The K System: Tips for Healthy Eating Out
Divider

  • Drink water, unsweetened teas, or other sugar free drinks.
  • Skip the bread and butter.
  • Substitute whole wheat bread for sandwiches.
  • Start your meal with a salad packed with vegetables.
  • Ask for a vinaigrette or low fat salad dressing to be served on the side. Then use only 1-2 tbls.
  • Look for veggie soups but pass on creamy or cheesy soups.
  • Choose main dishes that include lean meats or fish and vegetables.
  • Order steamed, grilled, or broiled dishes instead of those that are fried or sautéed.
  • Avoid foods that have cream or butter based sauces or gravies.
  • Substitute brown rice or whole wheat pasta if available.
  • Choose a “small”  or “Lunch” sized portion.
  • Skip the “all-you-can-eat” buffet and order an item from the menu instead.
  • Add little or no butter or salt to your food.
  • Choose fruits for dessert most often.

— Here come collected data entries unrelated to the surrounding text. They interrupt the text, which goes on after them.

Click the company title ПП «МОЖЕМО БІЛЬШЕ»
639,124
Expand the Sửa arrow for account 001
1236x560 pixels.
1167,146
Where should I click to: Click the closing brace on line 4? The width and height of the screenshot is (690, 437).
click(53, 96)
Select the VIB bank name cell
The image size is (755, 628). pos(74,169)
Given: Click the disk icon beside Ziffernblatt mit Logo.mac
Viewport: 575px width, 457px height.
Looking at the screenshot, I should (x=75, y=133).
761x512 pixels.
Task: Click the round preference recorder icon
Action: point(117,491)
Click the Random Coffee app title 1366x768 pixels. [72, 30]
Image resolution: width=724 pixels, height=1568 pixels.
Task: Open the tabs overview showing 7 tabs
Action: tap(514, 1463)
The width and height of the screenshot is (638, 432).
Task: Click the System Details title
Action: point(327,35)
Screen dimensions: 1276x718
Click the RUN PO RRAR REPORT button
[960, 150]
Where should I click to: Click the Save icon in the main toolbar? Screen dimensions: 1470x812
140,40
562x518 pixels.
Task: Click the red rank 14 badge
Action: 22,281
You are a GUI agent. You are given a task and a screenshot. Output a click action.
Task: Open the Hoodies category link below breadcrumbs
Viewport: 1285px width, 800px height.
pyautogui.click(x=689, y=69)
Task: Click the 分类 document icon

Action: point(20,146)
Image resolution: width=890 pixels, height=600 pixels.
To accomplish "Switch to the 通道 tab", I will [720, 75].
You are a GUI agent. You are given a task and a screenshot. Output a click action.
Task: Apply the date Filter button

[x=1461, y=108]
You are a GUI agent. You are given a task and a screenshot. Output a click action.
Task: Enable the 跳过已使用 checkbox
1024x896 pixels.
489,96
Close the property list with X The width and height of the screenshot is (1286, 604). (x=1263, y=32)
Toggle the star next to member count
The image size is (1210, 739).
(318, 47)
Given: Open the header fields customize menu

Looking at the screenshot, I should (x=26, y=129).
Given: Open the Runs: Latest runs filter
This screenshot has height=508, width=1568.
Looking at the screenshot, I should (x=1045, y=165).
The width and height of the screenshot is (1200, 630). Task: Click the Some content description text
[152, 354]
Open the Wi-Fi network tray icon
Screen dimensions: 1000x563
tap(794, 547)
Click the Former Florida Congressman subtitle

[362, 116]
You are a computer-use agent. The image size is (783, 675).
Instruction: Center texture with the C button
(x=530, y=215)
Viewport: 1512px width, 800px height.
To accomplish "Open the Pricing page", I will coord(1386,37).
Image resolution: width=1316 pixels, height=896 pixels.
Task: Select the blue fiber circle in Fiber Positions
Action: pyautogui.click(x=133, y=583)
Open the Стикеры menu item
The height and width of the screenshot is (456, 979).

Main portions at a restaurant  too large?

Divider

Try one of these strategies to keep from overeating:

  • Resign from the “clean your plate club” – when you’ve eaten enough, leave the rest.
  • Skip the appetizers
  • Order an appetizer or side dish instead of an entrée.
  • Share a main dish with a friend.
  • If you can chill the extra food right away, take leftovers home.
  • When your food is delivered, set aside or pack half of it to go immediately.

On long commutes or shopping trips, pack some fresh fruit, cut-up vegetables, low-fat string cheese sticks, or a handful of unsalted raw nuts to help you avoid stopping for sweet or fatty snacks.